Rara parábola: no ha el régimen de Bagdad, sino el gobierno de Washington. Sobre todo, después de los atentados. Embarcado en la lucha del bien contra el mal. Pero el mal, por más que Saddam ejecute detractores o torture detenidos, requiere una amenaza concreta, de modo de que el bien aplique, cual elixir, sus principios morales. Si no, todo régimen no democrático, embanderado contra el libre comercio y los derechos humanos, correría la misma suerte.
Entre ellos, China (el debut de Bush en enfrentamientos internacionales por el derribo de un avión espía norteamericano) no reúne las mejores calificaciones. Ni Rusia, no juzgada con la misma vara que Yugoslavia por el dilema étnico de Chechenia. A diferencia de ellos, Francia, tradicionalmente reticente a tolerar aquello que provenga de los Estados Unidos y de Gran Bretaña, aplica sin complejos, ni pudores, los paños fríos en desmedro de las represalias calientes. Meros impulsos, aducen.
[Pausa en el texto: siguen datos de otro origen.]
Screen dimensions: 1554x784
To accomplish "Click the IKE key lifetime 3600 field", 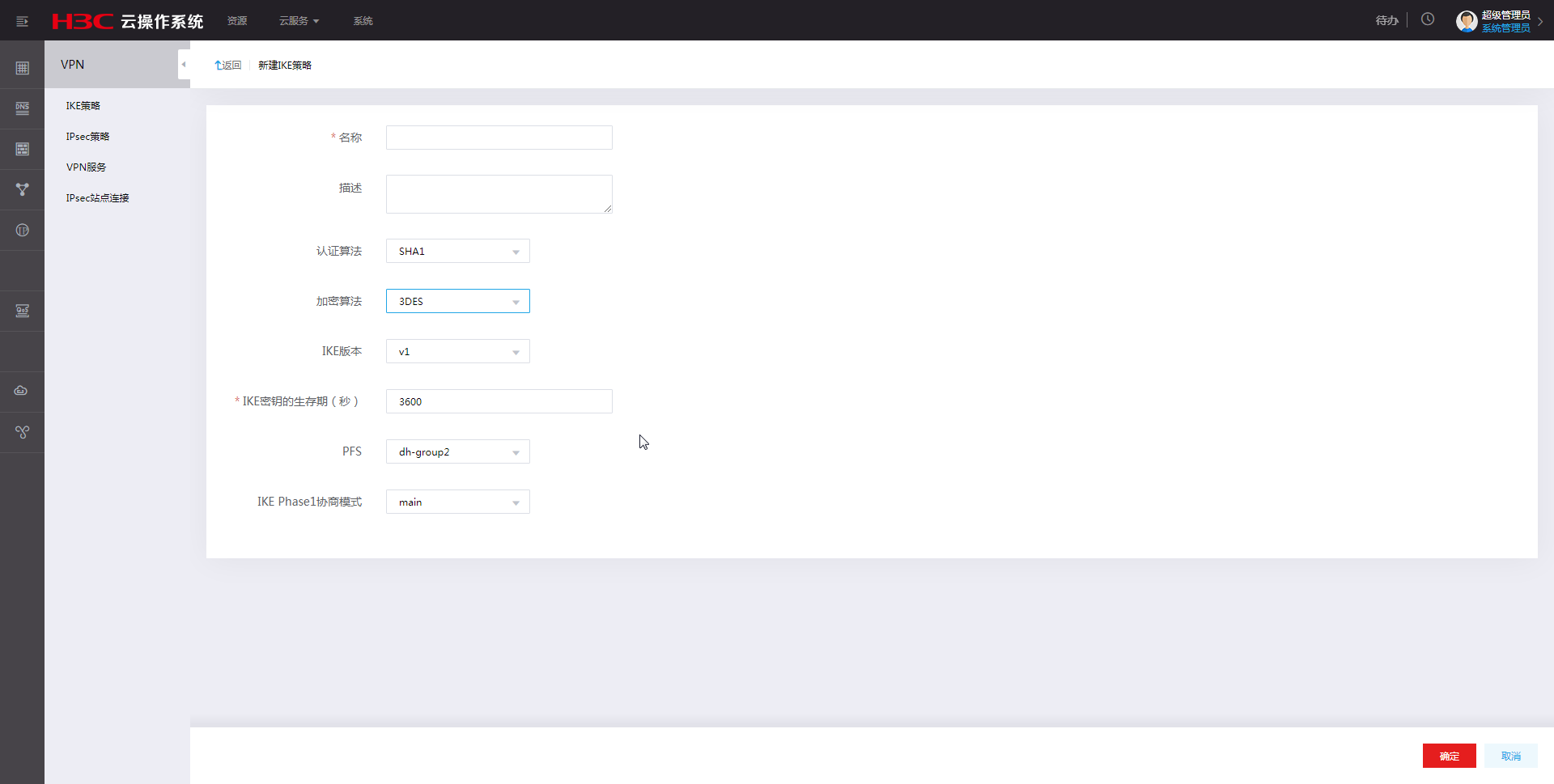I will (499, 402).
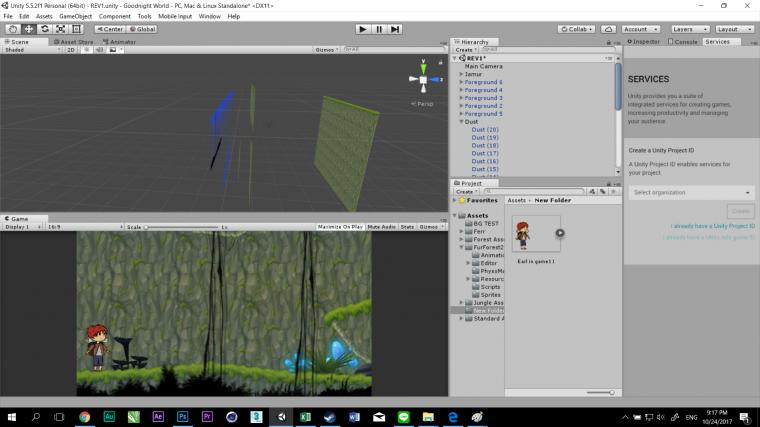Click 'I already have a Unity Project ID' link
Screen dimensions: 760x427
(x=713, y=226)
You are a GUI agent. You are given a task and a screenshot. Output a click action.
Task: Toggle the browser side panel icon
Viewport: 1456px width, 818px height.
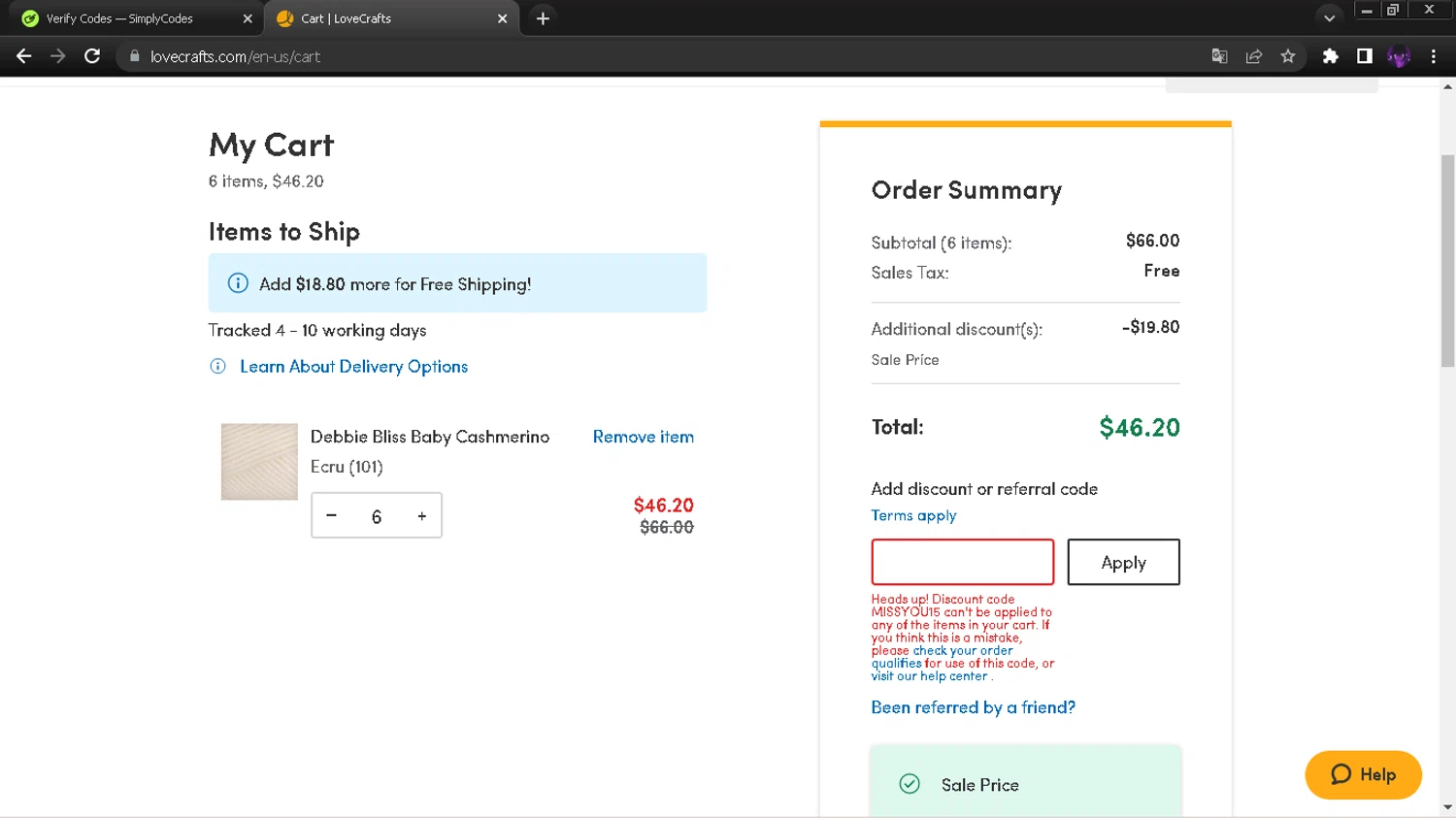click(x=1365, y=56)
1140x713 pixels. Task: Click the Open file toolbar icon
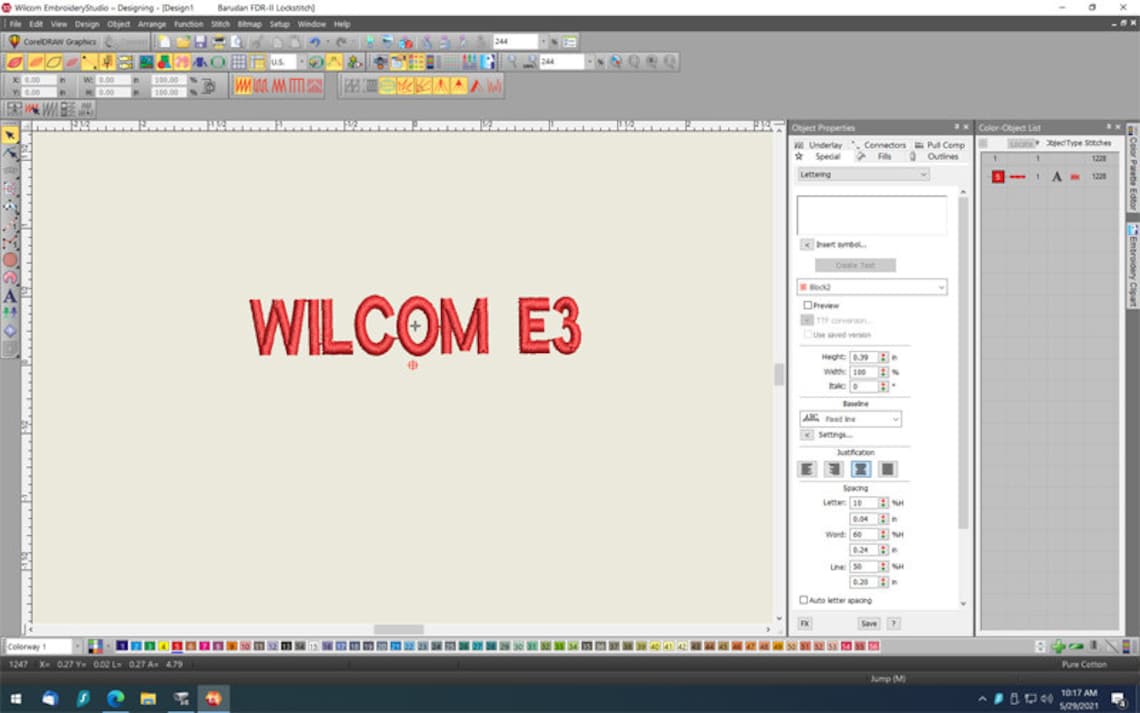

Impulsos menguados en el Consejo de Seguridad de la ONU, al igual que en el Congreso de los Estados Unidos, por la ausencia de argumentos más convincentes que la amenaza por la amenaza misma de Irak. De misiles nucleares, inclusive. Como JFK versus Fidel Castro, mostrando fotos satelitales. Pruebas. Del peligro inminente. De una causa por la que un soldado norteamericano daría la vida.
Una causa invisible. No sabemos lo que no sabemos, según Rumsfeld. Sólo sabemos que el alto el fuego de la Guerra del Golfo derivó en un compromiso de Saddam ante la ONU: destruir el supuesto arsenal, así como desmantelar los programas de desarrollo nuclear. En diciembre de 1998, previo retiro de los inspectores, habían desaparecido 39.000 municiones químicas, 625 toneladas de agentes químicos, 2700 toneladas de componentes, 426 piezas de equipos de producción y 817 de los 819 misiles Scud con los cuales podría haber lanzado ojivas tóxicas contra sus vecinos.
Oscuros como túneles, no obstante ello, son los interiores de los palacios para las fotos satelitales. Y para los espías, dependientes de vaguedades, no de razones. Incapaces de convencer, en el Consejo de Seguridad de la ONU, a la trova renuente a la invasión. Sin más justificativos que la nueva doctrina militar de Bush (hijo) por haber sufrido los atentados y los odios de Bush (padre) por haber fallado en sus cálculos. Como las agencias de seguridad con mayor presupuesto del mundo. Vaya contradicción, pues.